The RTK (Real-Time Kinematics) module was tested and pitted against other localization configurations, one involving a standalone GPS receiver, and the other composed of two GPS receivers. In the test, the GPS+RTK configuration demonstrated the lowest bias error as well as the lowest variance, making it the choice for the localization system.
The landing gear system was reviewed after it was estimated that it was detrimental to takeoff and landing performance. The analysis showed that the main gear was positioned too far back, making it hard for the platform to rotate during takeoff and yielding hard impacts on landing. Following this analysis, a proposal was made to move the landing gear forward by 100 mm, a proposal that was tested in-flight using the previous year’s platform and later implemented into the current platform.
An initial weight saving effort was the removal of the middle layer from the wing’s sandwich structure. Around the root of the wing, the balsa wood core was maintained to allow the structure to withstand the higher loads, however from the rest of the wing it was removed, resulting in a lighter, more flexible wing. Another, more major weight saving effort was applied to the fuselage, through the redesigning of its layer structure – removing an entire layer of carbon-fiber, allowing for a 30% weight reduction in the fuselage’s weight.
The structure was tested against its design load and safety factors using bending and torque load experiments, which validated the design by showing that the structure stands up to the requirements.
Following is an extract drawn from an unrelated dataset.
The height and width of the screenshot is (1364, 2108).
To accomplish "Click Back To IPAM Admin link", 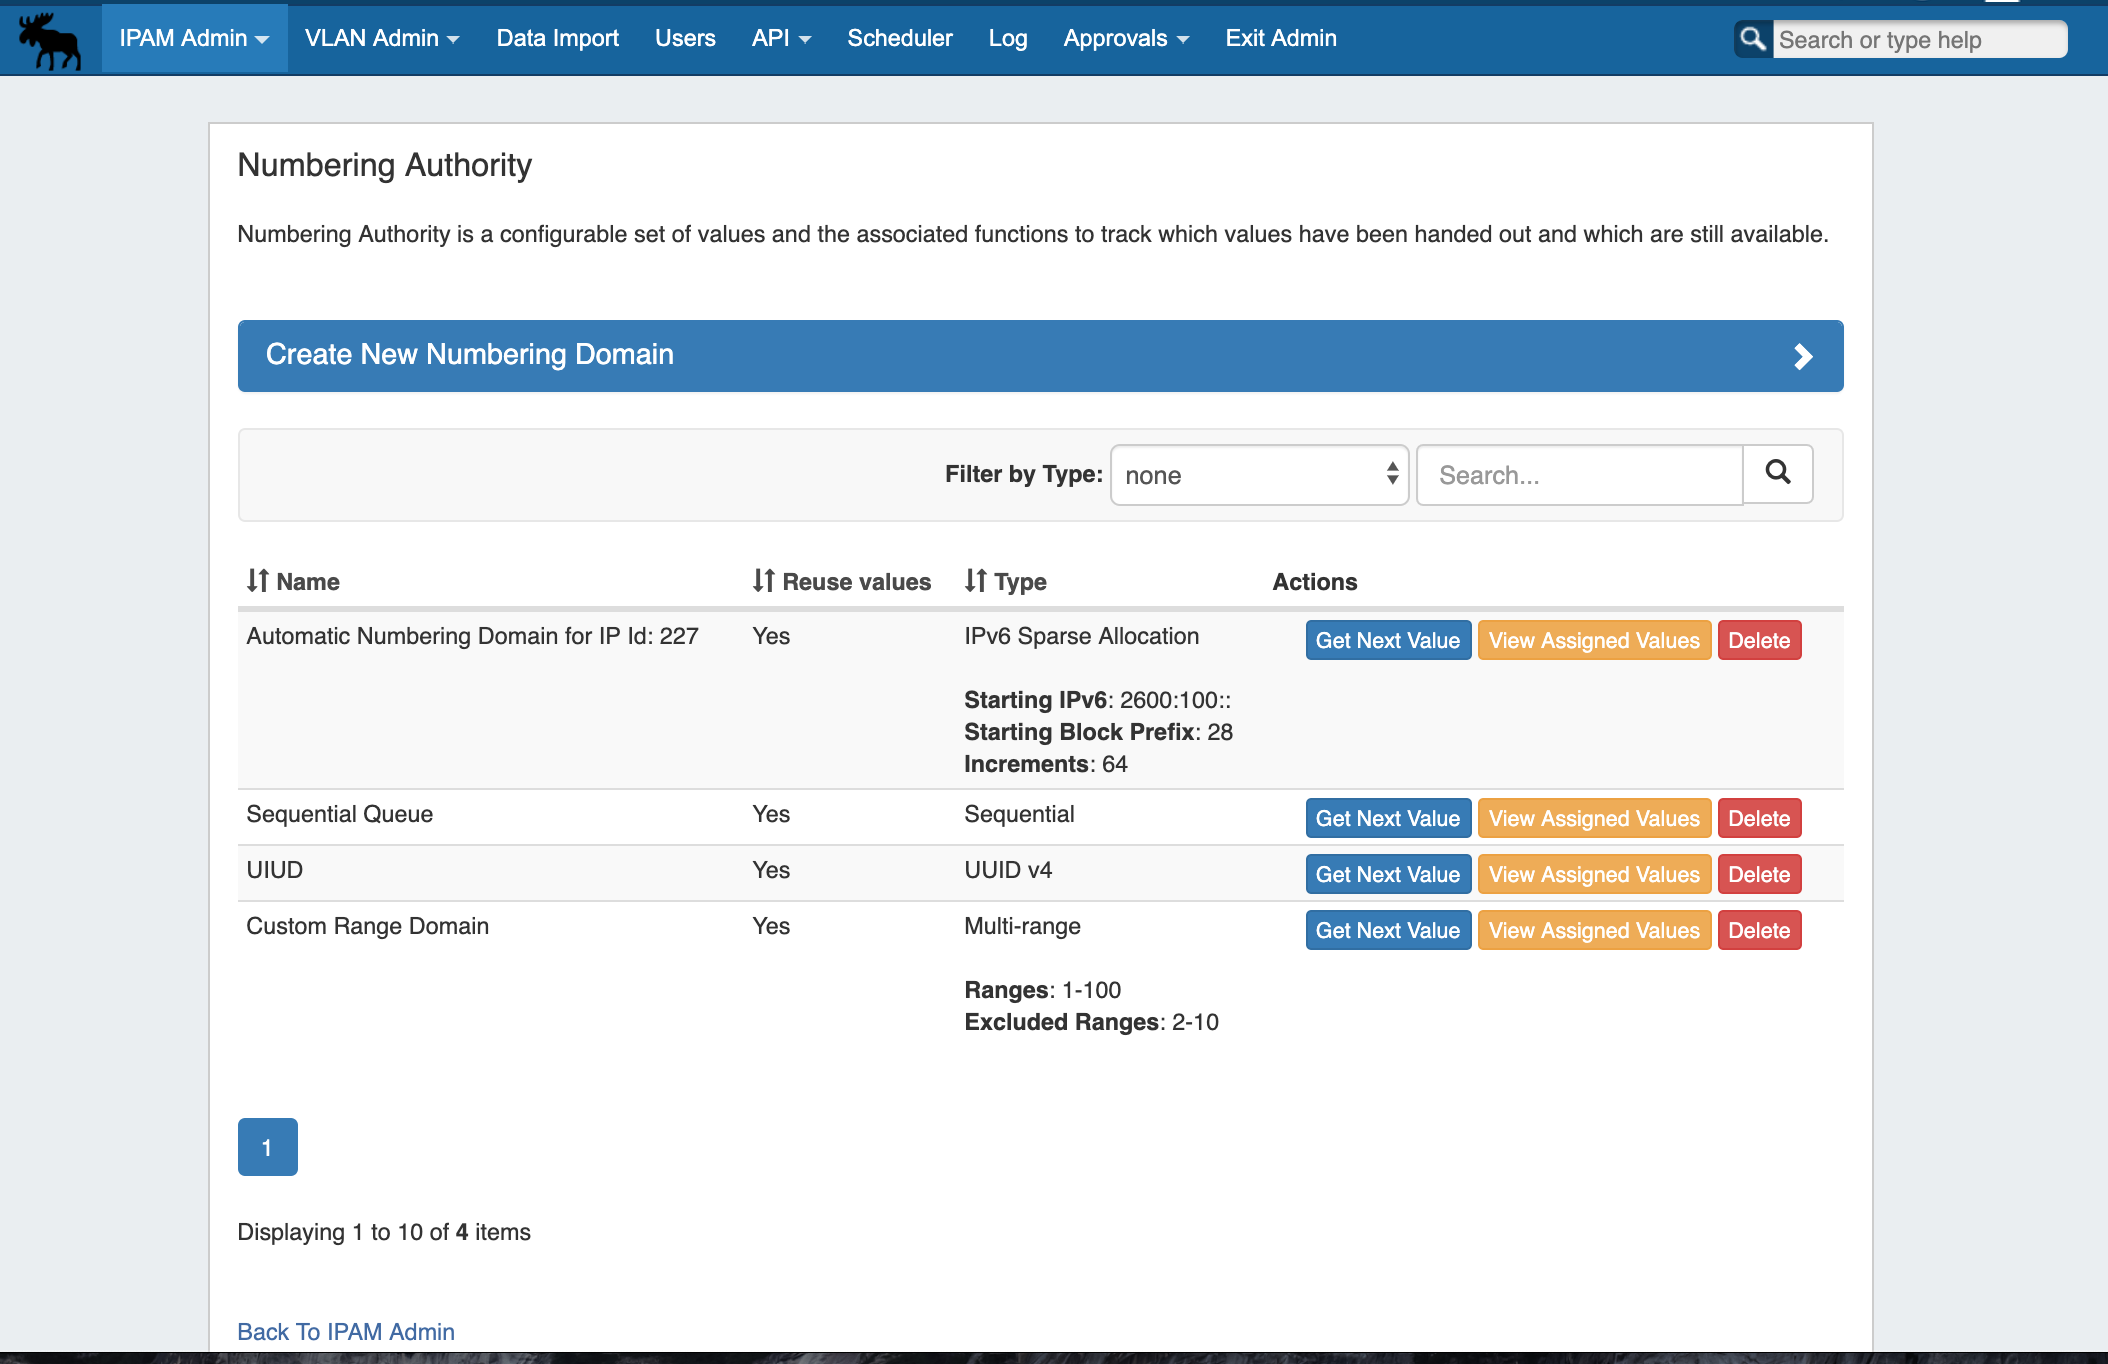I will click(x=346, y=1331).
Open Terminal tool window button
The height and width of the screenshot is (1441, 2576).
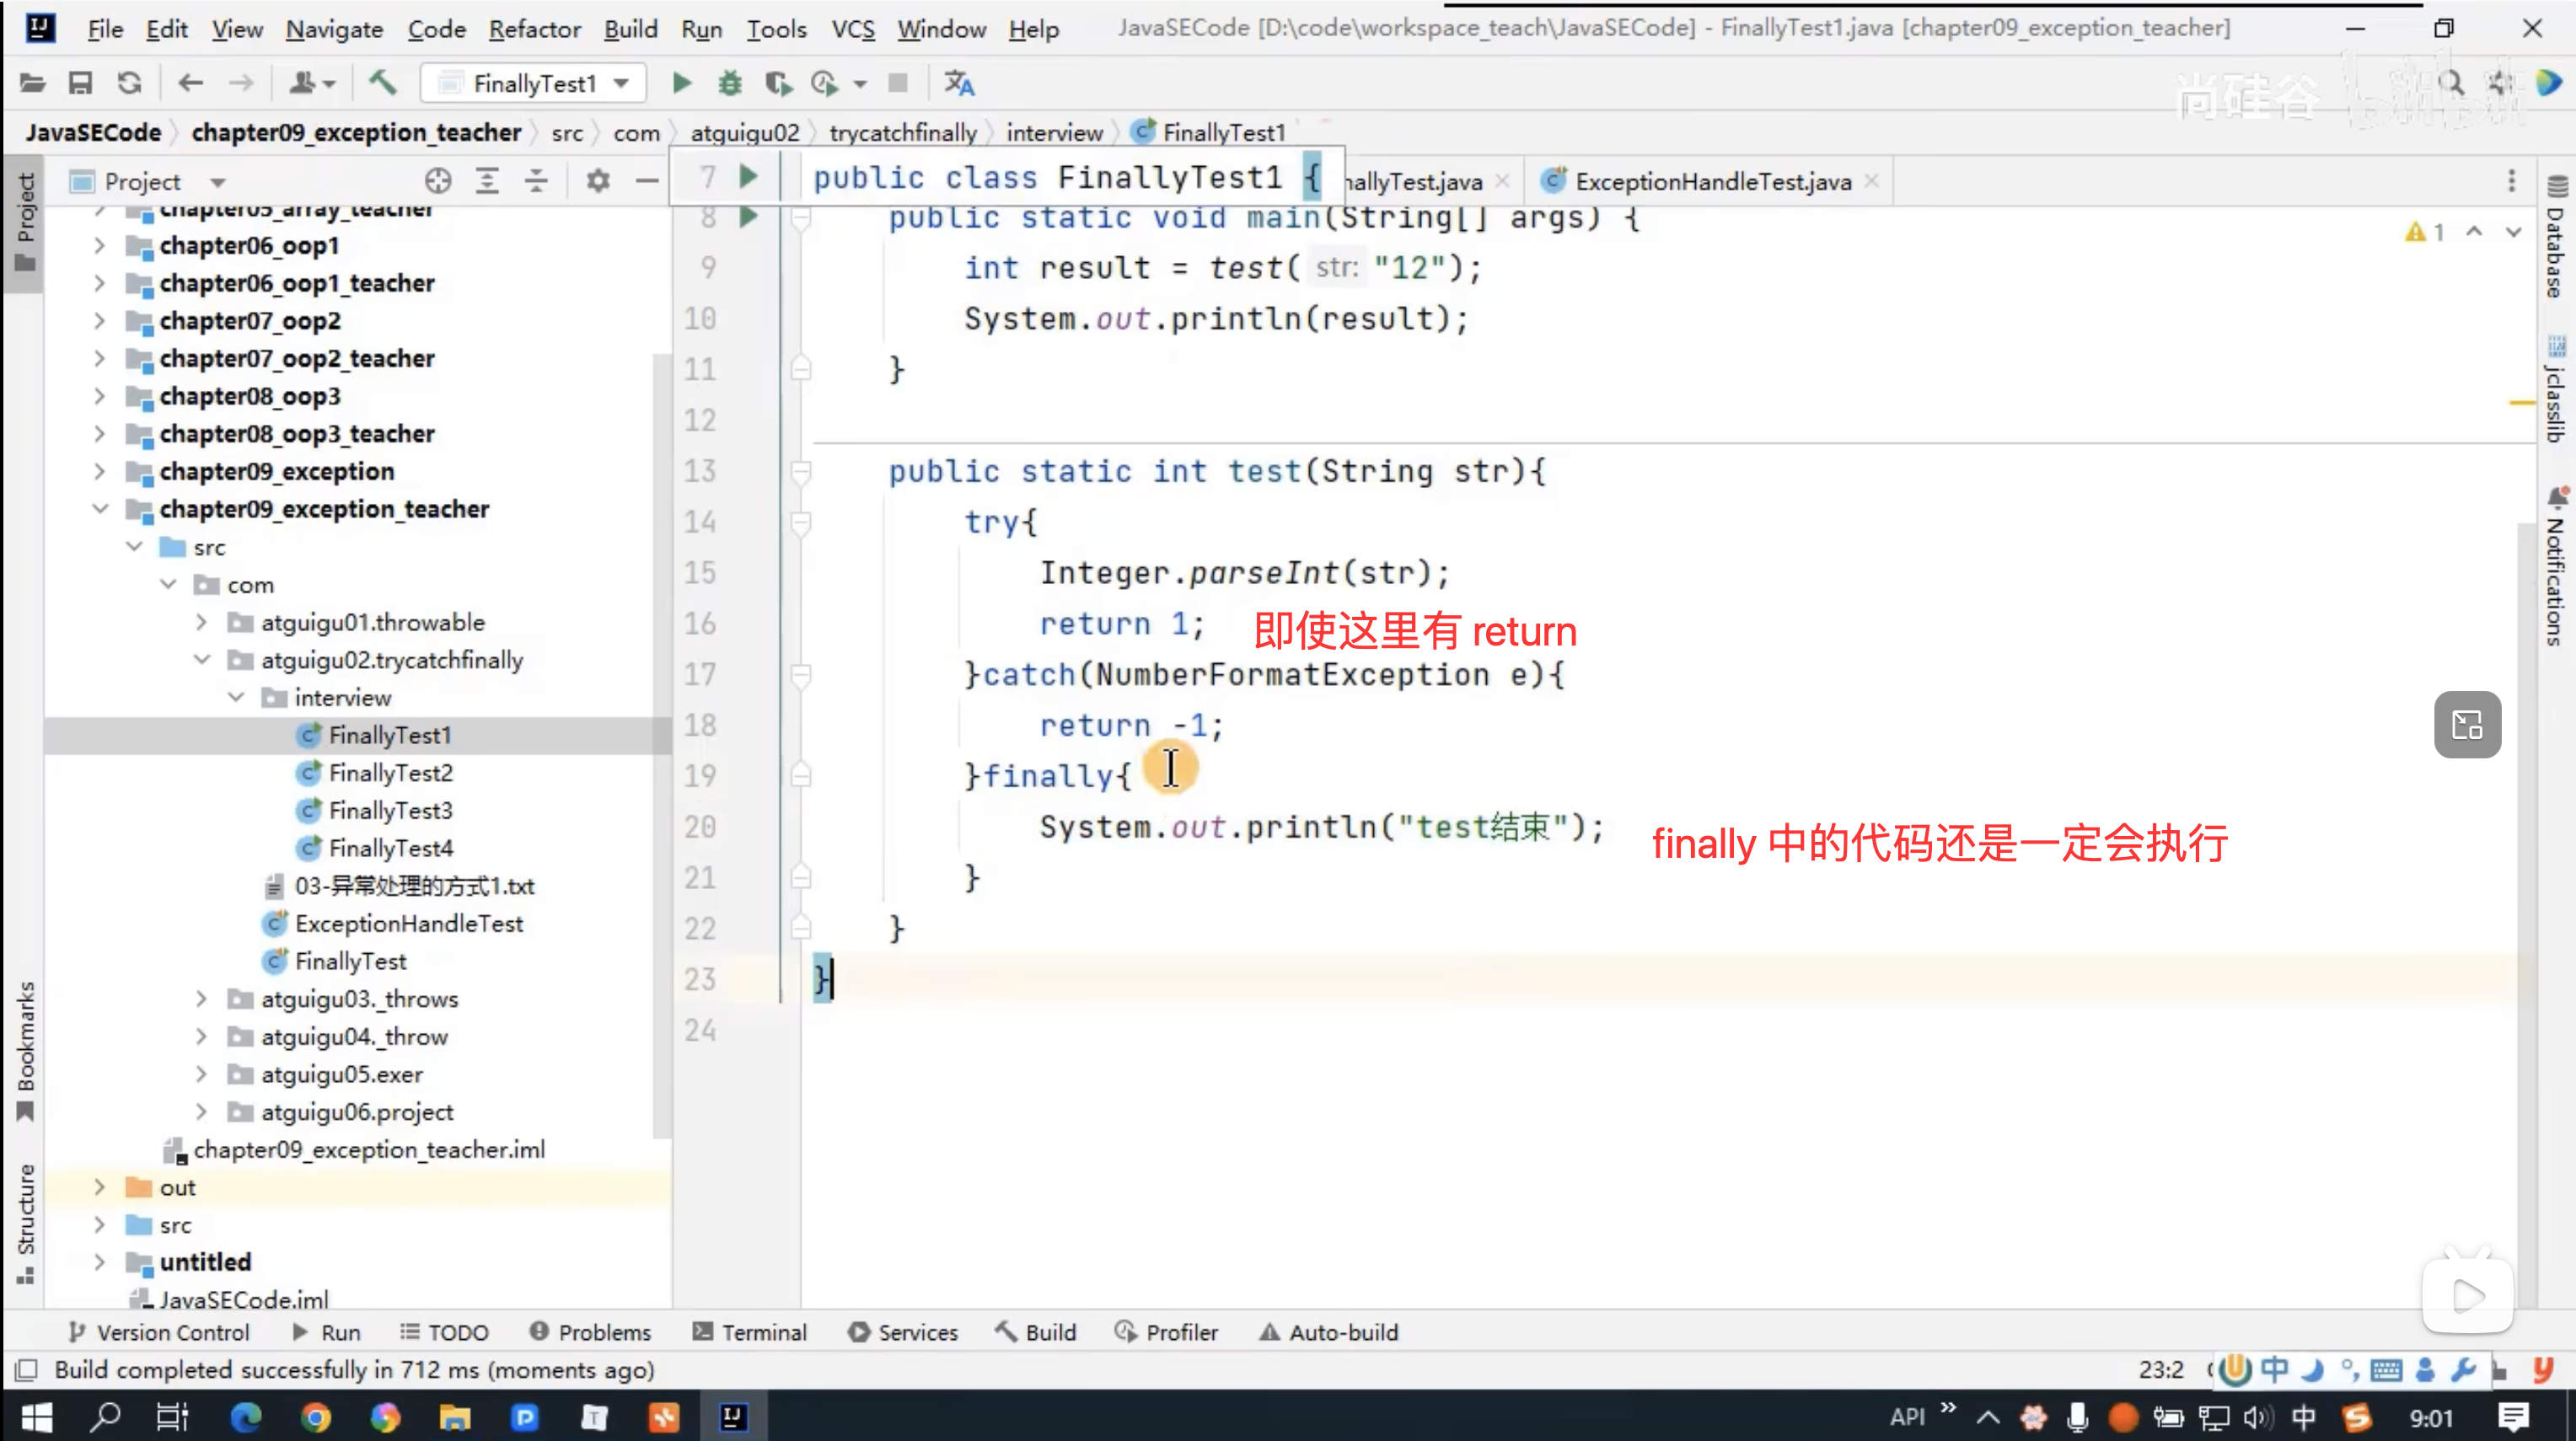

A new algorithm was devised for obstacle avoidance. Departing from last year’s cumbersome and computationally expensive “Rapidly-expanding Random Tree” approach, the new algorithm reads in the stationary obstacles from the judge’s server and replots the original route such that the platform would overtake the obstacles using a single calculation, taking into account the boundaries of the flight area, the dimensions of the aircraft and its maneuvering capabilities, all the while minimizing the deviation from the original track. To tackle dynamic obstacles, the algorithm runs continuously in real-time, kicking into action whenever an upcoming collision is detected.
The air delivery algorithm also departs from last year’s approach, albeit the other way around: last year’s air delivery algorithm was too simplistic. To allow for an accurate delivery of the load, the air drop flight path lines up into the wind and the algorithm takes its effects into account. It runs continuously in the background to predict the distance at which the load will land from the target. If the distance is acceptable, or if the platform reaches a minimal horizontal distance from the target, the load is released.
Both algorithms were tested using software-in-the-loop simulations which take into account all aircraft and different environmental parameters, and once simulated perfection was reached, they were field tested with the results being more than satisfactory.